Why should you share the love when you’ve got Mass Effect and Left 4 Dead waiting for your gentle caress? For one, you dropped hundreds of dollars on those dust-collecting paperweights in the corner, and you owe it to yourself to squeeze some value out of your investments.
More importantly, as gamers, we should strive to be well versed in the best the medium has to offer. The more you’ve experienced, the more you’ll become an ambassador of sorts, welcoming new gamers into the fold and helping others across those unfamiliar platform waters.
I resolve to catch up on all the PS3 exclusives I’ve missed out on.
Oh my God, you guys! Did you know that the PS3 has dropped to $299!? Duuuude! I wanna buy one! Holy craaaaaaap!
And that’s how a lot of buyers felt this past fall and holiday seasons. There’s a lot of fresh blood over in the Sony camp. You might be one of those new faces yourself! What are you going to do with your new toy after you’ve spun a few Blu-rays in the slot? Netflix? Home? I don’t think so.
You want GAMES. The PS3 has a ton of great exclusive titles that you’ve been missing out on. We have Metal Gear Solid 4 for the conspiracy nuts, and LittleBigPlanet for the crafty do-it-yourselfers. I’ve heard good things about those Uncharted games as well.

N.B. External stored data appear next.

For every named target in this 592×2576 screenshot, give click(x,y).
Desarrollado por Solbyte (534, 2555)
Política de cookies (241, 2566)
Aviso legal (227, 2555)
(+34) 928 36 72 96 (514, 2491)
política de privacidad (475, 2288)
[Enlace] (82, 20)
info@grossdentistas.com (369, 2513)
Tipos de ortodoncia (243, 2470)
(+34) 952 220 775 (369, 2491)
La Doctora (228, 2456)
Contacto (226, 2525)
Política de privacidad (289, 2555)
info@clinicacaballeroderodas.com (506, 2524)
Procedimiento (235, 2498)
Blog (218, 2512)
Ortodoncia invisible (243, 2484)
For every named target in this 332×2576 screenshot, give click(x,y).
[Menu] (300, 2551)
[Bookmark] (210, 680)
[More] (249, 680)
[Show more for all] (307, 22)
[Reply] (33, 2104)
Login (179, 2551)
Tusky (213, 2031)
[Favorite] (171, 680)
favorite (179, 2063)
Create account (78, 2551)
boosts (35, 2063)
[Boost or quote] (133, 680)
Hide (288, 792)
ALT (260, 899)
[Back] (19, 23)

Spend the first few months looking back on all that has passed before turning towards the future and all the good things to come.
I resolve to encourage more people to play the Wii.

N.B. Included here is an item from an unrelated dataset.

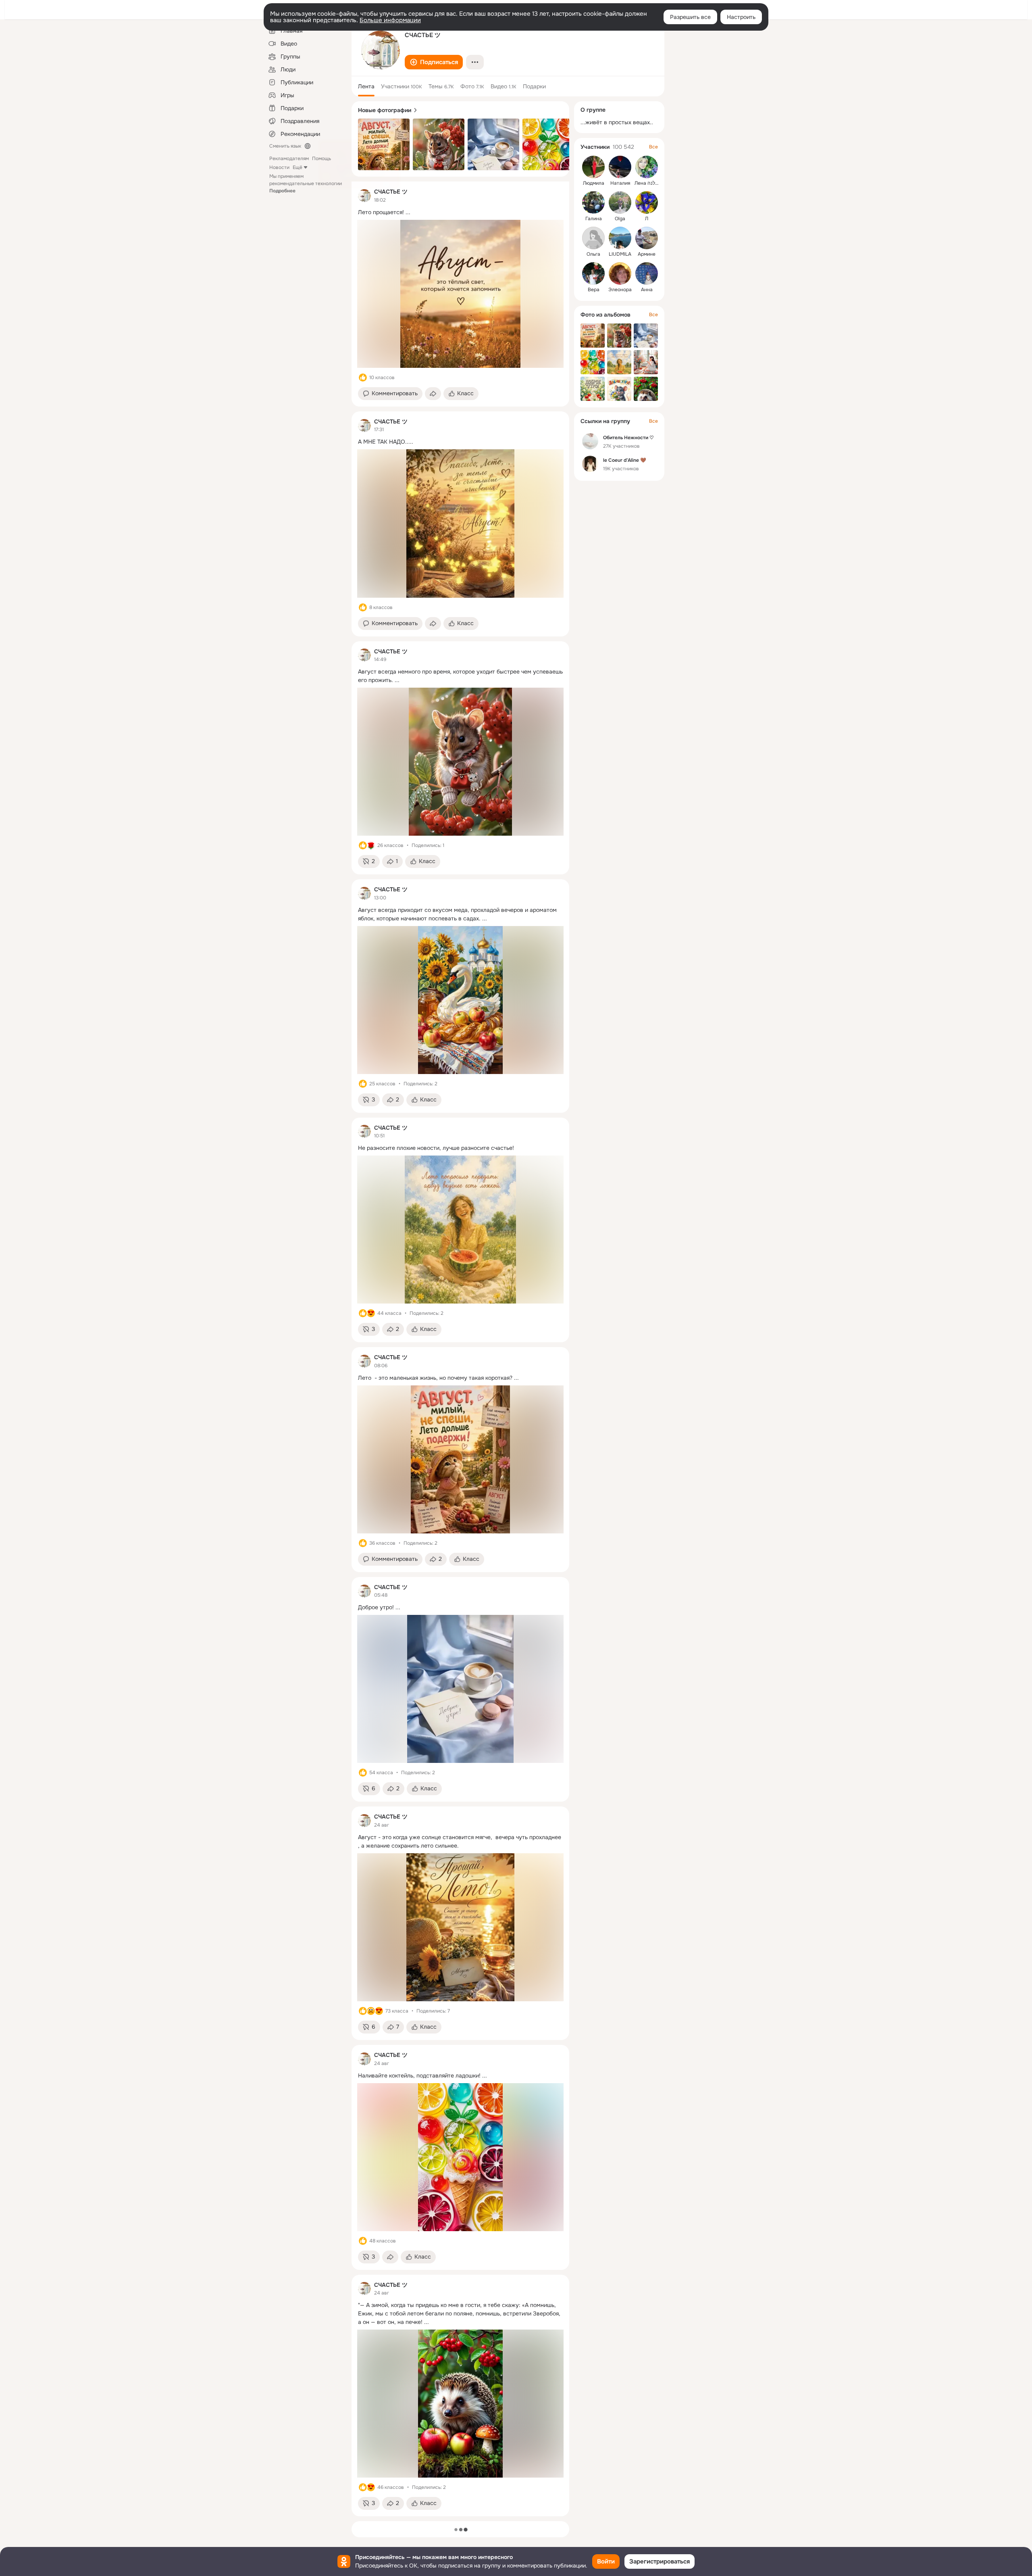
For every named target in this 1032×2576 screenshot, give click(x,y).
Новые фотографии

Psst! Hey guy! I don’t know if you’ve noticed, but the Wii isn’t all that popular among enthusiasts. What are ya gonna do about it?
First of all, give some small-scale Wii titles a chance. Games like Little King’s Story and A Boy and His Blob were two highly regarded games from this past year that didn’t get enough attention. Do a little searching through the Wii library for all those gems that fell through the cracks.
Armed with new found love and appreciation, spread the word about all the solid merriment that can be had with the console. Sure, it may be a bit of a drag to sift through layers of garbage, but that’s never stopped gamers before. Why should it now? As long as you keep your mind open, you are bound to find great value in the Wii.
I resolve to upgrade my computer and play more PC games.
The most recent PC game I own is SimCity 4. Before that, I owned the original SimCity and The Even More Incredible Machine. I could do with a little more PC sugar in my life.
So… go for it! Got an old ‘n’ busted amalgamation of chips and cables that can barely run Word? Beef it up, or build a new one! I keep telling myself I’m gonna drop my six-year-old laptop and construct a beast of a rig, so maybe this will be my year. What else am I gonna do? Buy inferior console games?
PC games offer another dimension of play – elements that you just can’t find in the home console space. It’s the domain of user-generated content and resolutions that would make even the most hardcore videophiles break down in tears of reverence. And where else are you going to play an MMO? Final Fantasy XI? Get the hell outta here!
I resolve to reduce my time playing games.
If micromanaging your gaming habits is a serious concern, perhaps the real problem is that you are playing way too much.
Maybe you are swamped with work. Maybe the bills have been piling up. Perhaps you and your significant other have decided to start a new family and concessions have to be made. In the face of all that, should video games be commanding so much of your spare time?
That’s not to say you can’t still game. Just think twice about sinking your free periods into that 40-hour RPG. If that still doesn’t cut it, consider quitting for a period of several months while you sort your affairs. It might be tough to resist the crammed first quarter (thanks a bunch, Modern Warfare 2), but you gotta prioritize.
Aside from that dose of reality, I think 2010 is going to be great – don’t you? Whether you meet your resolutions or let ‘em fall to the wayside, keep the gaming spirit burning well into the tens! The tens… tens. Nineties, naughties, tens, twenties… doesn’t sound right. Tenties?
Oh boy. This is gonna be a big problem for me.